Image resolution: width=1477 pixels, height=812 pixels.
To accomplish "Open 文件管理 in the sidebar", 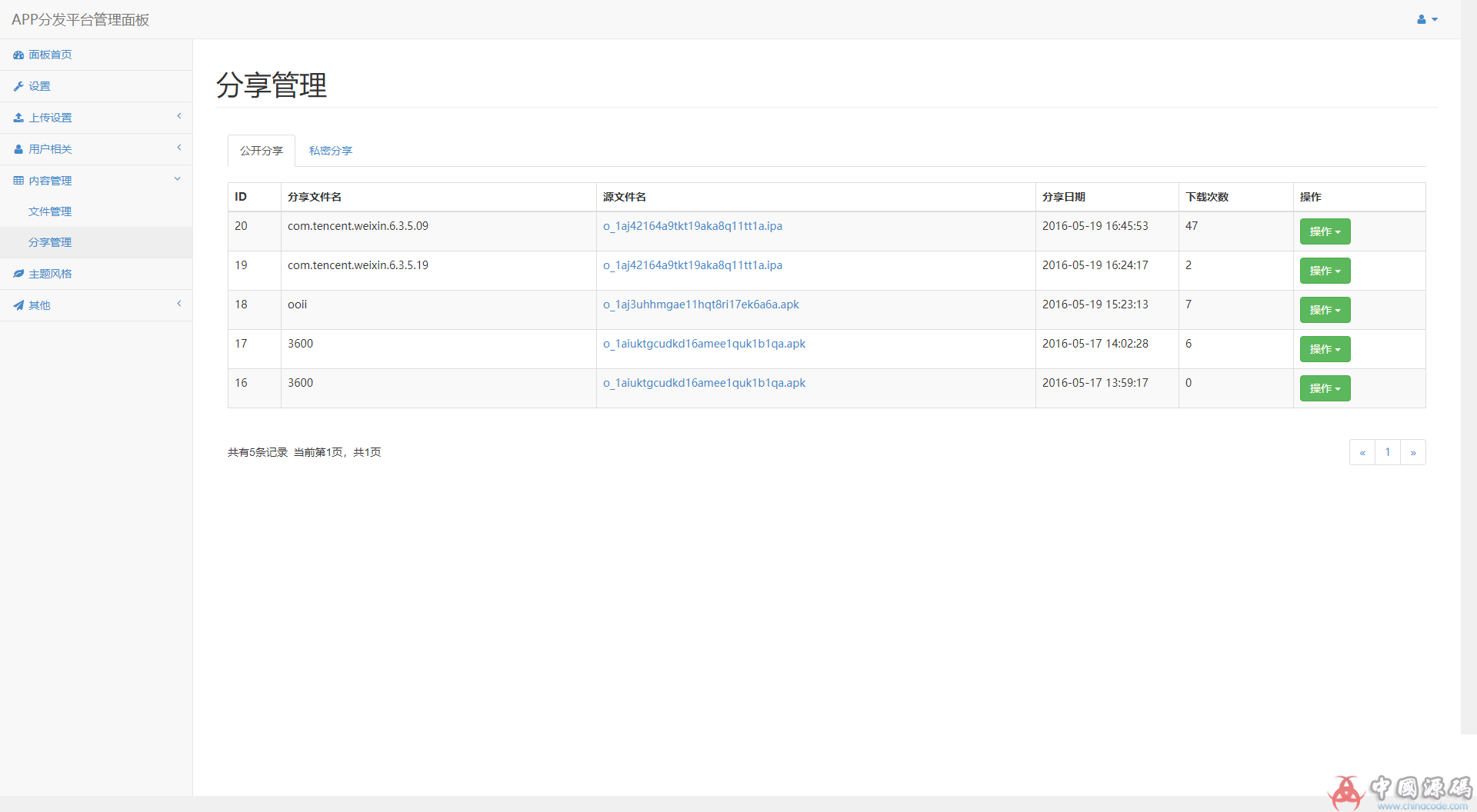I will pyautogui.click(x=50, y=211).
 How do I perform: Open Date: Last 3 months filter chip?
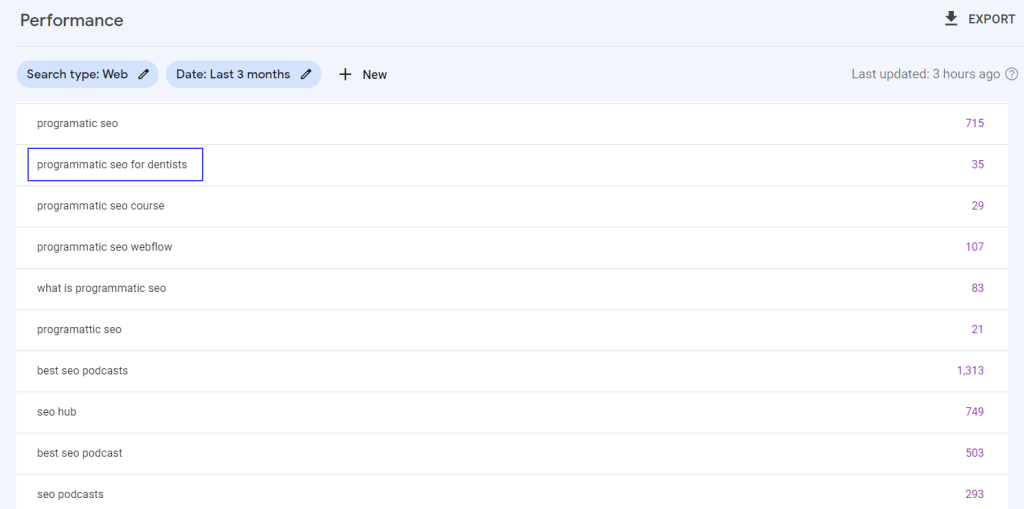(244, 74)
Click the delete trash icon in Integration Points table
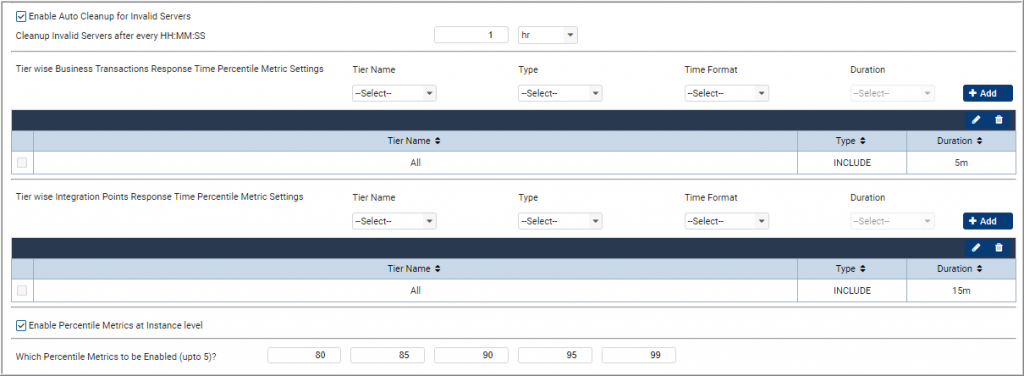The width and height of the screenshot is (1024, 376). [x=999, y=247]
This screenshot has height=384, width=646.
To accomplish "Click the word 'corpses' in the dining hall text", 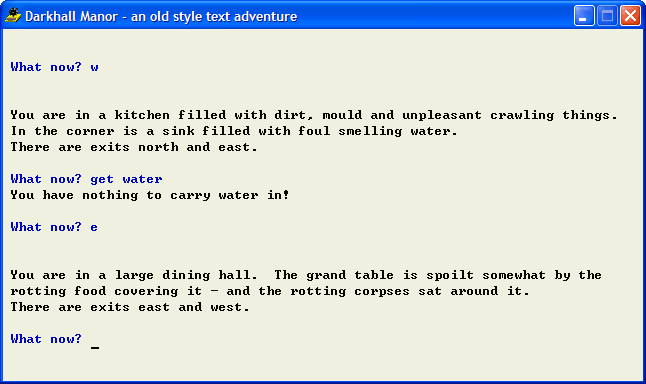I will 382,292.
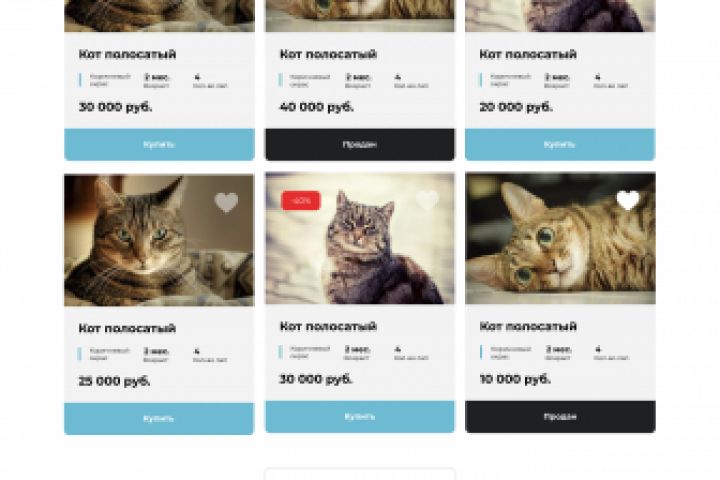
Task: Buy the top-row cat priced 30 000 руб.
Action: (x=159, y=145)
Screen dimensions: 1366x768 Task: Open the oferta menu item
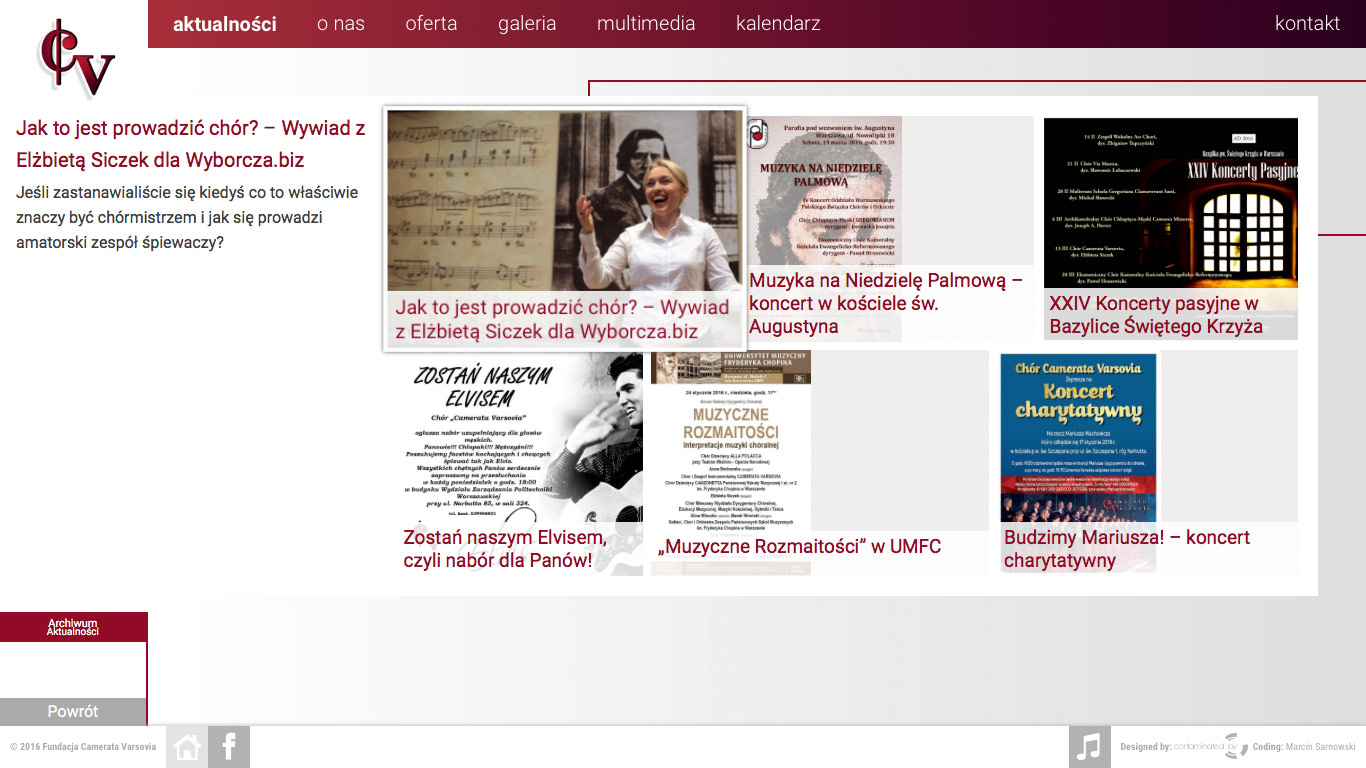[431, 24]
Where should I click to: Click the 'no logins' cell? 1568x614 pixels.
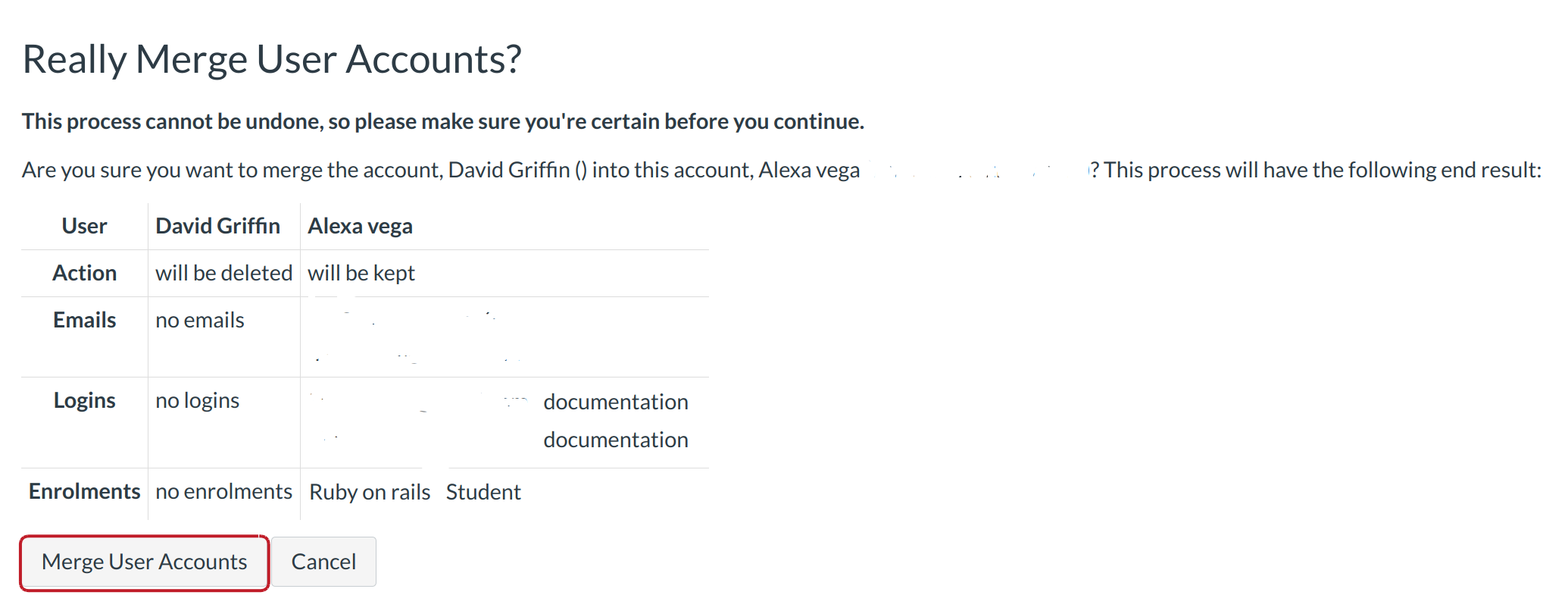197,400
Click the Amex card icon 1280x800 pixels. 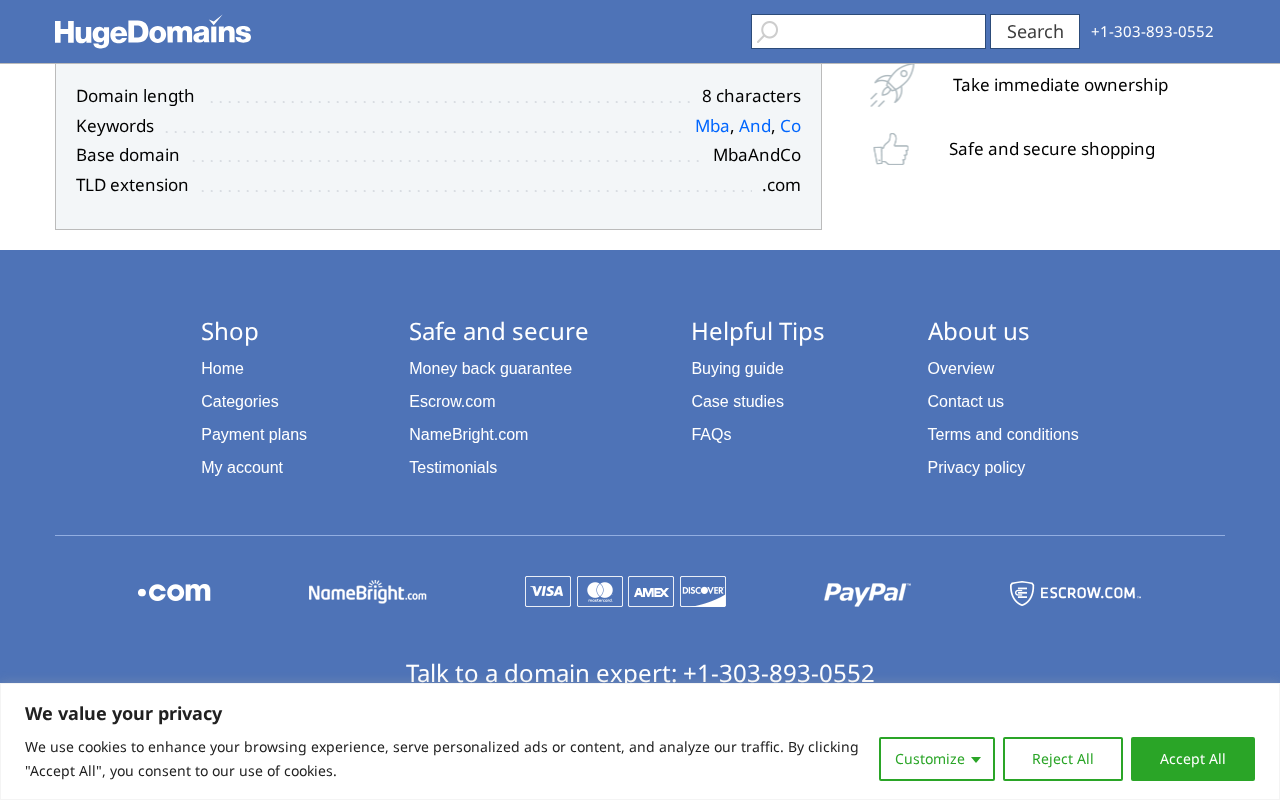click(x=651, y=592)
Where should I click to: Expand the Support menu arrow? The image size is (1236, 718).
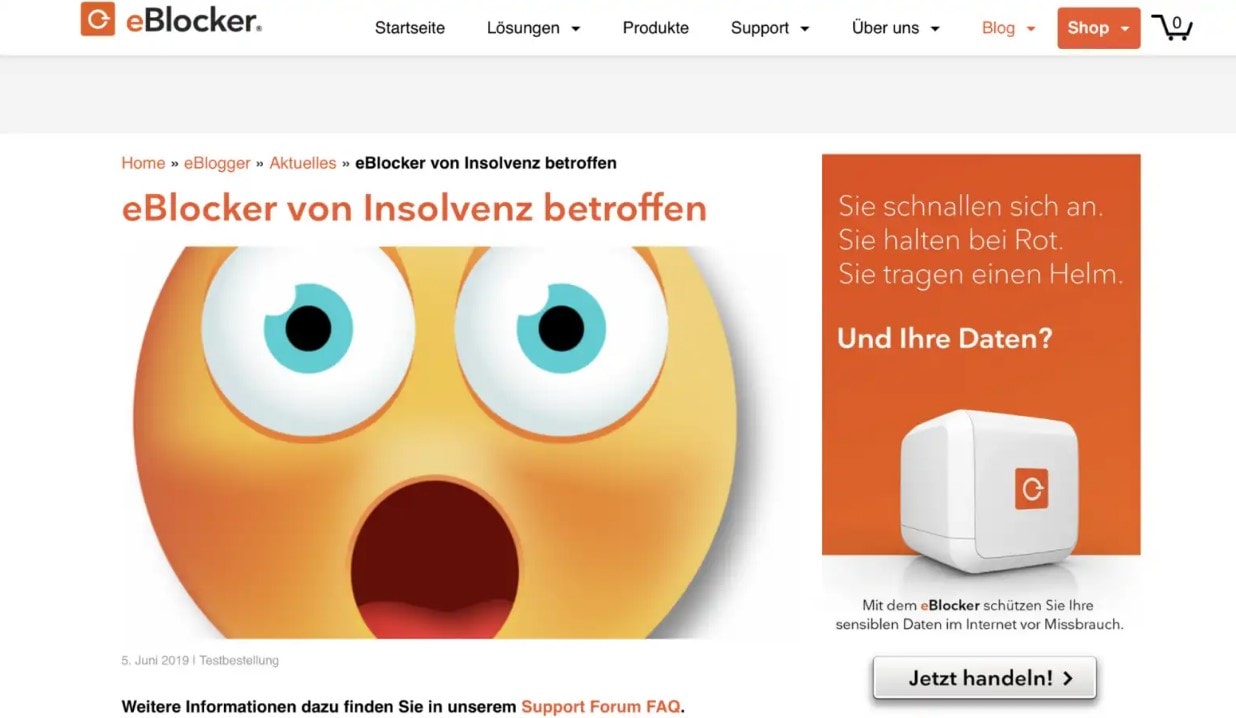click(x=805, y=29)
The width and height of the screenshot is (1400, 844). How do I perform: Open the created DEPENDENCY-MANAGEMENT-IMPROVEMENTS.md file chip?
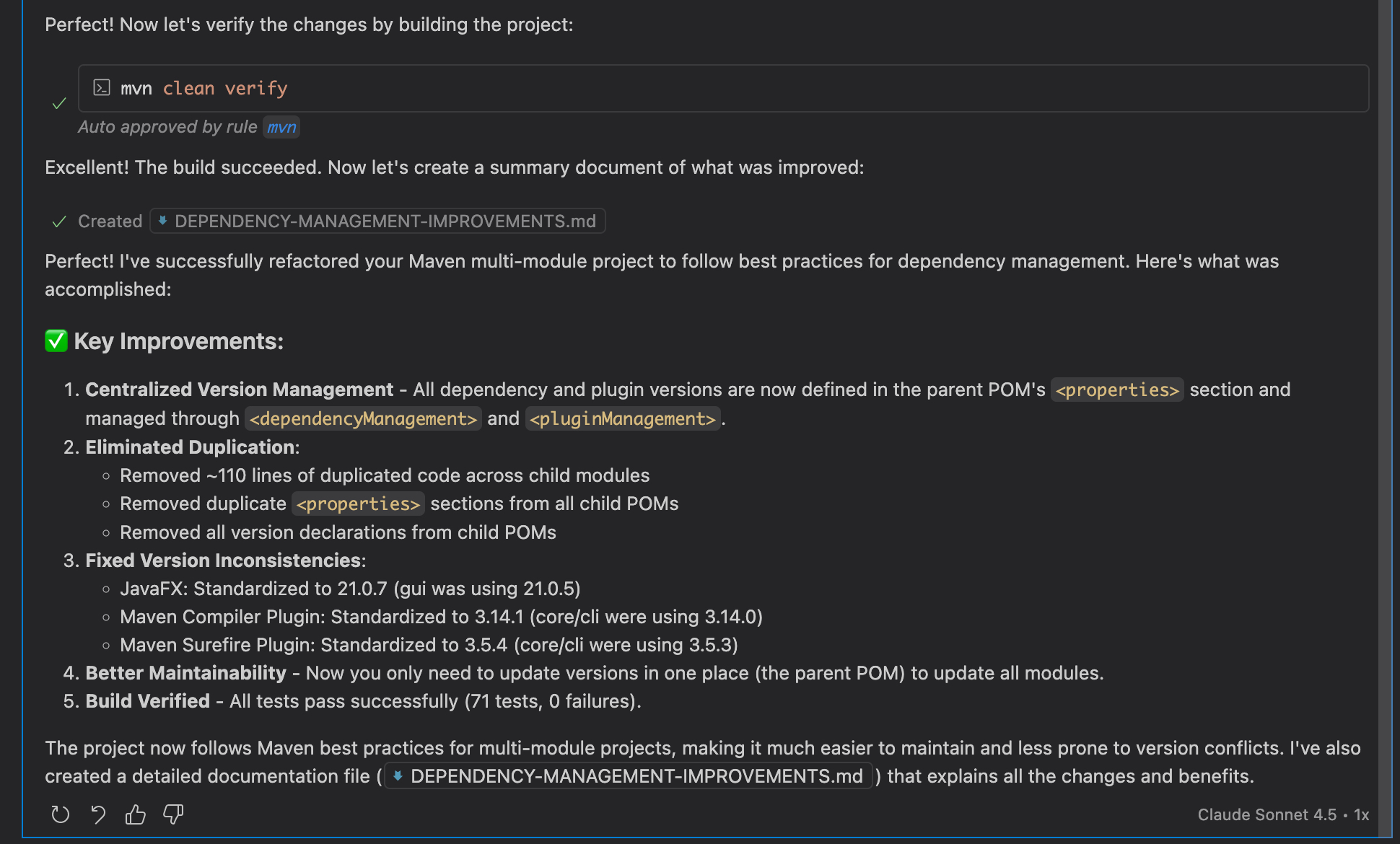pos(385,221)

§ **Work instructions**
Lines from the one containing "The width and height of the screenshot is (1400, 844)." through the final line of the entries above are to be retyped exactly, with every picture left out.

§ **Task solution**
The width and height of the screenshot is (1400, 844). How do I perform: Open the created DEPENDENCY-MANAGEMENT-IMPROVEMENTS.md file chip?
pos(385,221)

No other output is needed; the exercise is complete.